Prompt -
Copy the entries below word for word, from the line containing "The width and height of the screenshot is (160, 191)." through the line containing "Image resolution: width=846", and nothing outside that stretch.

Records of locating words and elements
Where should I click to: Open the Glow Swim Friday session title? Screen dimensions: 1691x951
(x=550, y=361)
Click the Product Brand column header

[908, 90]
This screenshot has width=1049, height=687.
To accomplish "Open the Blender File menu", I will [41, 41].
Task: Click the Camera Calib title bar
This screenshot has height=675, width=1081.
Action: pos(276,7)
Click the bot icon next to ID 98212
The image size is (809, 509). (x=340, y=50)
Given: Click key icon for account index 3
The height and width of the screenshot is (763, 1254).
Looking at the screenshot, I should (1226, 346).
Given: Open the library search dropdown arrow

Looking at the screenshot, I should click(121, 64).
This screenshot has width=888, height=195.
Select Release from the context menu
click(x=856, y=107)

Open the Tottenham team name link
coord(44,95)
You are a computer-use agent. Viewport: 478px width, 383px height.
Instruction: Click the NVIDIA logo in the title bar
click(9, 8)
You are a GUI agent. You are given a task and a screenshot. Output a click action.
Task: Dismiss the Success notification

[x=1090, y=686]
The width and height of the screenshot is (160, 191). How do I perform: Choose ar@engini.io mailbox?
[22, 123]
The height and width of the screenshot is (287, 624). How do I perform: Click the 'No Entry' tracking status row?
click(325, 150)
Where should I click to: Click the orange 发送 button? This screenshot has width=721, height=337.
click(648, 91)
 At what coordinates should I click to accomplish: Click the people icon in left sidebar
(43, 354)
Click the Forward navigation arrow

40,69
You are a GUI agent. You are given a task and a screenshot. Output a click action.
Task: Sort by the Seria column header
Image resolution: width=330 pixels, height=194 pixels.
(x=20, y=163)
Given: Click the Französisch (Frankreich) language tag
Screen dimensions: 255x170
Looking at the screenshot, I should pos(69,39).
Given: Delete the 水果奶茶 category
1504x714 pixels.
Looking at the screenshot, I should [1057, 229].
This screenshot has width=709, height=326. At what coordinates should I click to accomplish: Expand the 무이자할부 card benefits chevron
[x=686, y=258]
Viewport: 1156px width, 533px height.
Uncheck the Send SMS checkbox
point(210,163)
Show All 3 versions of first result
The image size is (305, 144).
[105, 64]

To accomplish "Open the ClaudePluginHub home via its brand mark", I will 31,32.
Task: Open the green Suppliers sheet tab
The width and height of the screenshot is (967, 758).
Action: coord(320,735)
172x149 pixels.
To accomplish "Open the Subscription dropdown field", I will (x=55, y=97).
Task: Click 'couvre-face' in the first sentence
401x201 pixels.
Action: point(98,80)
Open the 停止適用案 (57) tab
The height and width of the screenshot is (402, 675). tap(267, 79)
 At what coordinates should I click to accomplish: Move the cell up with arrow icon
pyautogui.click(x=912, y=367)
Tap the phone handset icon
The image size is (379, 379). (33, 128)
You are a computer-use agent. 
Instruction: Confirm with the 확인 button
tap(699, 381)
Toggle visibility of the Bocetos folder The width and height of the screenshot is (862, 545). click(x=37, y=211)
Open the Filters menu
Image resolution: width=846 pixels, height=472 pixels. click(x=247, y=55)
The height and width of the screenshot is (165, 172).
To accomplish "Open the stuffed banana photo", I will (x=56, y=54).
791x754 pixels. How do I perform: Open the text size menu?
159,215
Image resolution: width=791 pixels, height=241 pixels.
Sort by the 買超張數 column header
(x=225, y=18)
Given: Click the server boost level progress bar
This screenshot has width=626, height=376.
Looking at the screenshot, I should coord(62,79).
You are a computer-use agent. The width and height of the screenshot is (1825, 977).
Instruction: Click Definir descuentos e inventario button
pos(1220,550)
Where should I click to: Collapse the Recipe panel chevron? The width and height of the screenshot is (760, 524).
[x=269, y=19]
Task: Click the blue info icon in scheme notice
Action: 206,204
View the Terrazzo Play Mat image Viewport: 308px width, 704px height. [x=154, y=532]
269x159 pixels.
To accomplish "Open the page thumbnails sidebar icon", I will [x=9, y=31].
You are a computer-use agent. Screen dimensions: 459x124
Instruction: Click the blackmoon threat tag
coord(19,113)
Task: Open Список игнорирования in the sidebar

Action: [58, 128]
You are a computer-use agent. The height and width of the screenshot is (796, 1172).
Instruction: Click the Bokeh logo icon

Reply -
The width and height of the screenshot is (160, 191). How do I perform: Choose ar@engini.io mailbox?
[22, 123]
The height and width of the screenshot is (287, 624). How do I perform: Click the 'No Entry' tracking status row?
click(325, 150)
Where should I click to: Click the orange 发送 button? This screenshot has width=721, height=337.
click(648, 91)
 At what coordinates should I click to accomplish: Click the people icon in left sidebar
(43, 354)
Click the Forward navigation arrow

40,69
You are a GUI agent. You are given a task and a screenshot. Output a click action.
Task: Sort by the Seria column header
Image resolution: width=330 pixels, height=194 pixels.
(x=20, y=163)
Given: Click the Französisch (Frankreich) language tag
Screen dimensions: 255x170
Looking at the screenshot, I should pos(69,39).
Given: Delete the 水果奶茶 category
1504x714 pixels.
Looking at the screenshot, I should [1057, 229].
This screenshot has width=709, height=326. At what coordinates should I click to accomplish: Expand the 무이자할부 card benefits chevron
[x=686, y=258]
Viewport: 1156px width, 533px height.
Uncheck the Send SMS checkbox
point(210,163)
Show All 3 versions of first result
The image size is (305, 144).
[105, 64]

To accomplish "Open the ClaudePluginHub home via its brand mark", I will 31,32.
Task: Open the green Suppliers sheet tab
The width and height of the screenshot is (967, 758).
Action: coord(320,735)
172x149 pixels.
To accomplish "Open the Subscription dropdown field", I will (x=55, y=97).
Task: Click 'couvre-face' in the first sentence
401x201 pixels.
Action: point(98,80)
Open the 停止適用案 (57) tab
The height and width of the screenshot is (402, 675). tap(267, 79)
 At what coordinates should I click to accomplish: Move the cell up with arrow icon
pyautogui.click(x=912, y=367)
Tap the phone handset icon
The image size is (379, 379). (33, 128)
You are a computer-use agent. 
Instruction: Confirm with the 확인 button
tap(699, 381)
Toggle visibility of the Bocetos folder The width and height of the screenshot is (862, 545). click(x=37, y=211)
Open the Filters menu
Image resolution: width=846 pixels, height=472 pixels. click(x=247, y=55)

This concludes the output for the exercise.